[发明专利]一种精确定量HIV DNA的检测试剂盒及其检测方法

说明书

本发明的公开了一种联合多种PCR精确定量HIV DNA的检测方法，具体地，本发明将巢式PCR、实时荧光定量PCR和Digital PCR联合应用以精确定量HIVDNA，通过三种PCR方法的结合，设计特异的针对HIV各个亚型的特异引物，达到对HIV DNA进行了精准定量和节约成本的目的。另外，本发明根据上述检测方法开发了精确定量HIV DNA的检测试剂盒，该试剂盒在临床上具有广泛的应用前景。

技术领域

本发明属于分子检测领域，涉及一种精确定量HIV DNA的检测试剂盒，具体涉及一种联合多种PCR方法精准定量HIV DNA检测试剂盒。

背景技术

目前ART治疗可以将HIV RNA降低到检测不到的水平，由于HIV病毒储存库的存在，使得ART治疗不能停药，HIV病毒储存库主要以HIV DNA的形式存在，以HIV DNA形式存在的病毒储存库成为HIV根治的障碍。研究表明HIV DNA水平与停药后病毒反弹时间密切相关。HIV DNA水平越低，停药后病毒反弹时间越长。因此对HIV DNA的精确定量非常重要。由于HIV DNA的量非常低，对其精确定量非常困难。
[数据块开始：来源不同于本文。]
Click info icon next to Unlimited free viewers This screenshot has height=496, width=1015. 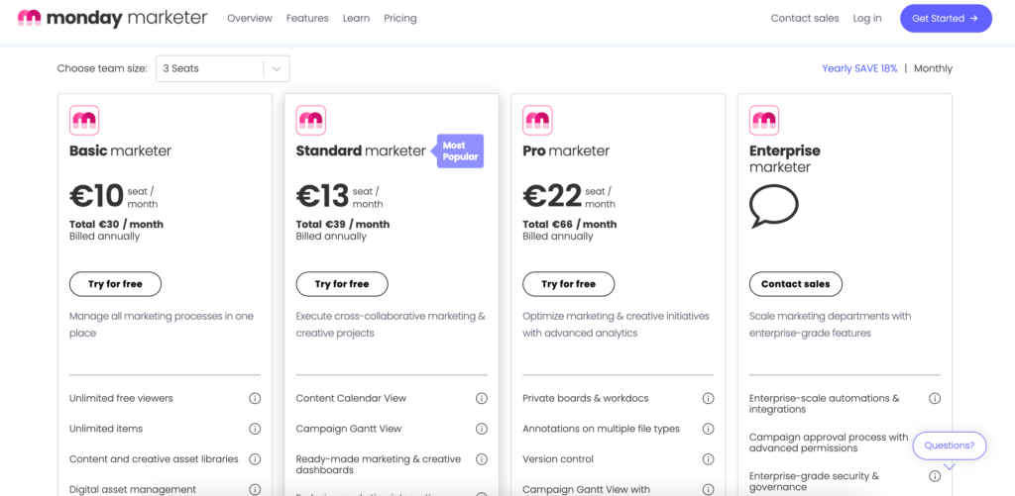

目前对HIV DNA定量的PCR方法主要有实时定量PCR技术及digital PCR技术。目前所有这些技术均使用通用引物，由于HIV变异度非常高，HIV的亚型也非常多，不同亚型之间的基因差异在30％左右，不同地区流行的亚型不同，欧美主要流行的是B亚型，我国流行的主要有B’，B’C及AE重组亚型，目前实时定量PCR及digital PCR所用的通用引物一般对B亚型敏感，定量B亚型相对准确，而对我国流行的亚型尤其是AE亚型不敏感。

与实时定量PCR技术相比，digital PCR技术的优点为可以对大量的DNA模板进行定量，缺点为每次都需要芯片，价格比较昂贵。另外，巢式PCR因其在第一轮PCR产物内部用第二对引物进行扩增，在定性方面，其扩增的特异性和灵敏性都会大大提高，但由于巢式PCR引物是结合在第一次PCR产物内部进行的第二轮扩增，其无法实现精确定量。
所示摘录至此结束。